While criticizing NewsWest's regional perspective, Tab followed its competitors farther into MetroWest the next year, opening Tabs in Framingham, Natick and Weston in May 1986. Pergament reiterated that the difference between his newspapers and the others was local focus: "People are not getting enough local news" in NewsWest and the Middlesex News, he said. "Well, we're going to give them local news like they've never had it before -- we're going to out-News the News."

=== Purchase of NewsWest ===
While the Tab came trickling into MetroWest town-by-town, a regional weekly hit eight communities at once, May 22, 1985. NewsWest mailed 45,000 free copies per week, hitting every home in Dover, Natick, Needham, Sherborn, Sudbury, Wayland, Wellesley and Weston.

On April 1, 1986, NewsWest expanded into Ashland, Holliston and Framingham.
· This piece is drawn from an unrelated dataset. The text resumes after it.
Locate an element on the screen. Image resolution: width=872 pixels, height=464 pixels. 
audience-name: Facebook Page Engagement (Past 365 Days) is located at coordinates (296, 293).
Pergament denigrated his regional competitor, calling it "that amateur hour", while NewsWest president James Kerasiotes alleged that Tab and the Middlesex News were trying to sabotage their new competitor.

Over the next few years, NewsWest added several more towns to its distribution area -- Hopkinton, Marlborough, Needham, Southborough, Westborough—and in 1989 approached Tab Communications in an attempt to buy it. Instead, Tab ended up purchasing NewsWest, bringing its founder James Carlin on board as company chairman and retaining Kerasiotes as a board member. Tab's circulation, at the time, was given at 163,000.
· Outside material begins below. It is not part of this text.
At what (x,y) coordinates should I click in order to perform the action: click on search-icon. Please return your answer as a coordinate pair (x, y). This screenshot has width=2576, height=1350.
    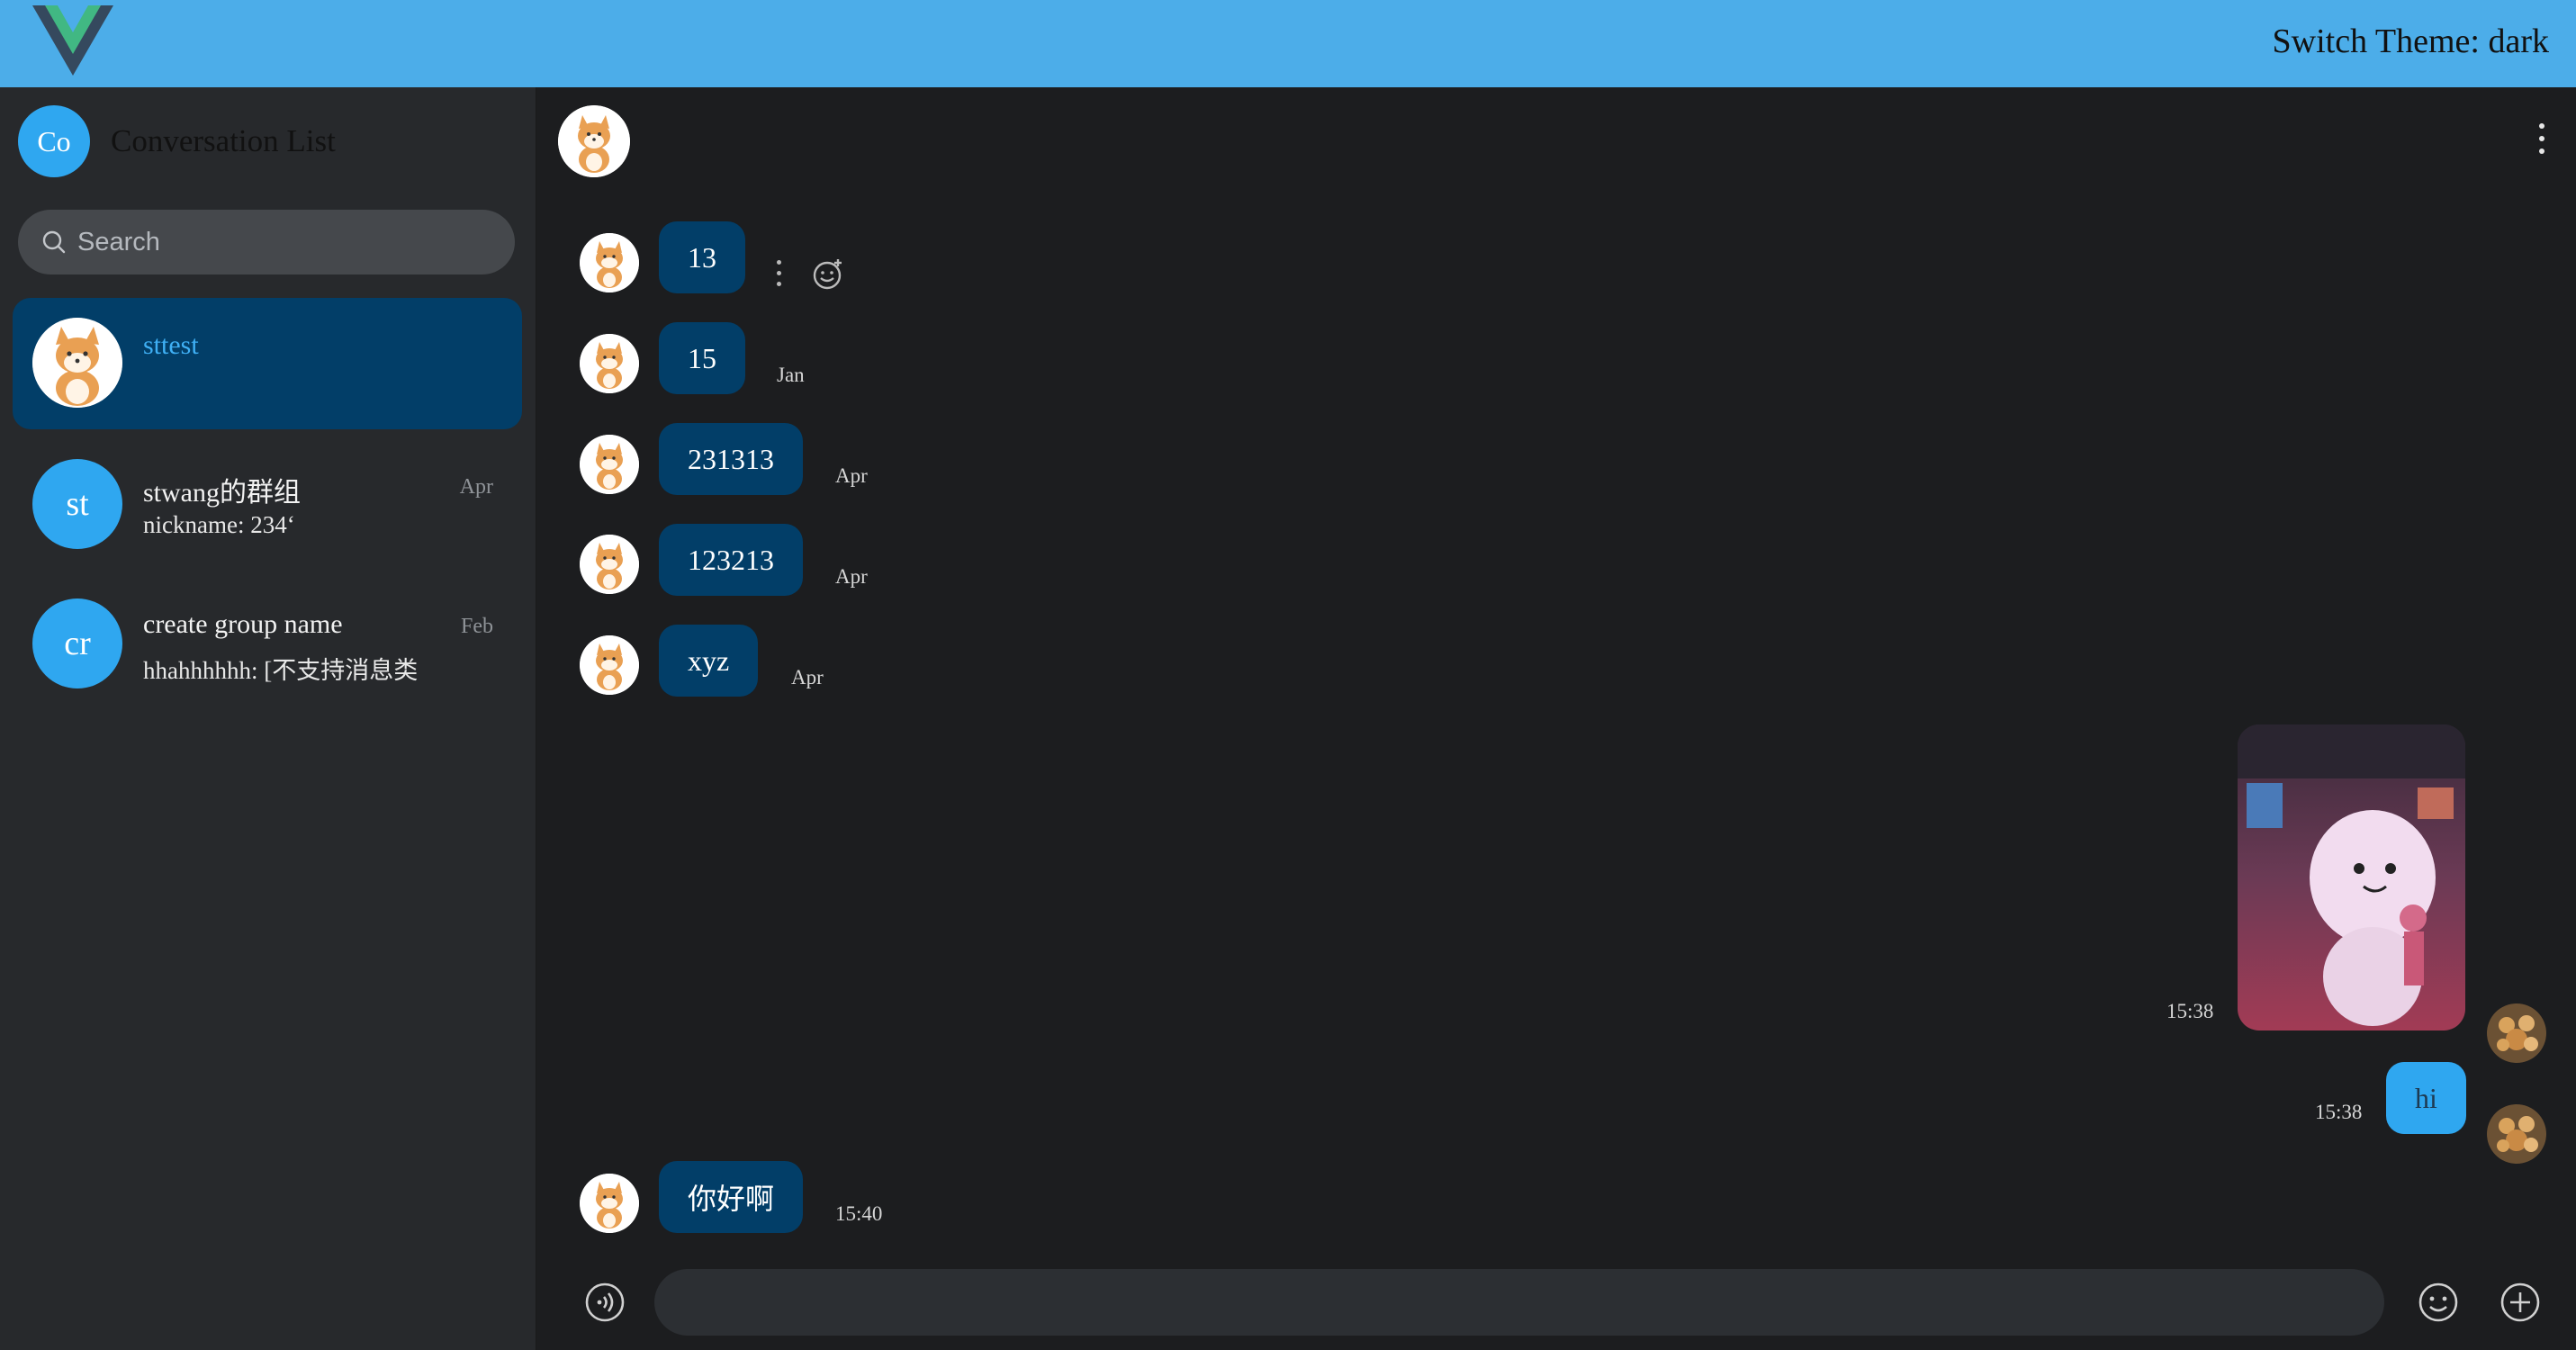
    Looking at the image, I should click on (54, 242).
=== Bought by Fidelity ===
Following a tough year economically, Tab in 1991 sent a letter to its subscribers asking for a voluntary donation of US$10 to keep the newspapers, and community events they sponsored, afloat.
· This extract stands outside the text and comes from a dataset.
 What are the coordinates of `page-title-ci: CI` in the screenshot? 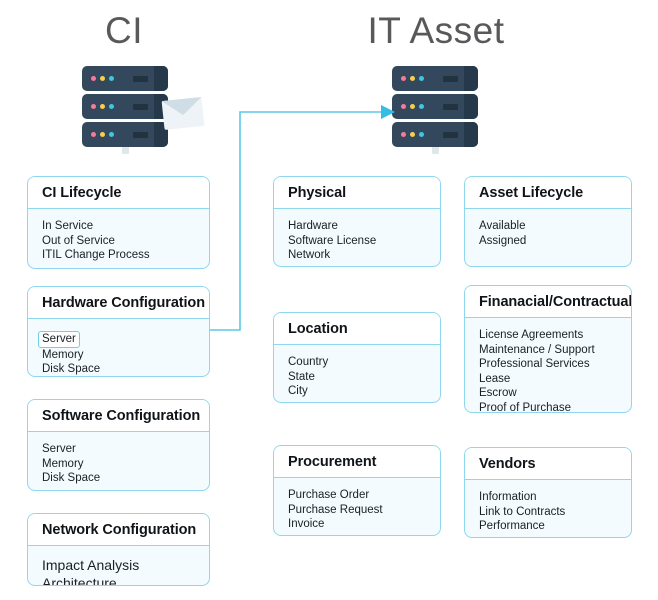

Late in 1992, Cummings, Pergament and Yousoufian sold out for an undisclosed price to Fidelity Investments. Cummings and Pergament stayed on as heads of Tab Communications, which formed a semi-autonomous division of Community Newspaper Company. The deal raised CNC's weekly circulation to 550,000.

Tab Communications was dissolved in early 1996, when CNC realigned its operating units by geography, splitting the Tabs between the new Metro and West units. The former Tab headquarters, in Needham, became CNC's corporate office and headquarters of the Metro Unit; the West Tabs moved in with their former competitor, the Middlesex News.

== Properties ==
Upon its sale to CNC in 1992, Tab Communications consisted of 14 free weekly newspapers, with a circulation well over 150,000, all in the immediate Boston area or MetroWest, Massachusetts (the year of the newspapers' first issue is in parentheses):
- Allston-Brighton Tab of Allston and Brighton (1981, as Boston Tab)
- Ashland Tab of Ashland (late 1980s)
- Brookline Tab of Brookline (1979)
- Cambridge Tab of Cambridge (1981)
- Dover Tab of Dover (late 1980s)
- Framingham Tab of Framingham (1986)
- Holliston Tab of Holliston (late 1980s)
- Natick Tab of Natick (1986)
- Newton Tab of Newton (1979)
- Sherborn Tab of Sherborn (late 1980s)
- Sudbury Tab of Sudbury (late 1980s)
- Wayland Tab of Wayland (late 1980s)
- Wellesley Tab of Wellesley (1985)
- Weston Tab of Weston (1986)

All of these newspapers except the Dover, Sherborn and Wellesley papers are still published by Community Newspaper Company, in the company's Metro and West units. The Sudbury, Weston and Wayland papers are still issued in combined editions with former competitors; the Cambridge paper still competes with the Chronicle, now also owned by CNC.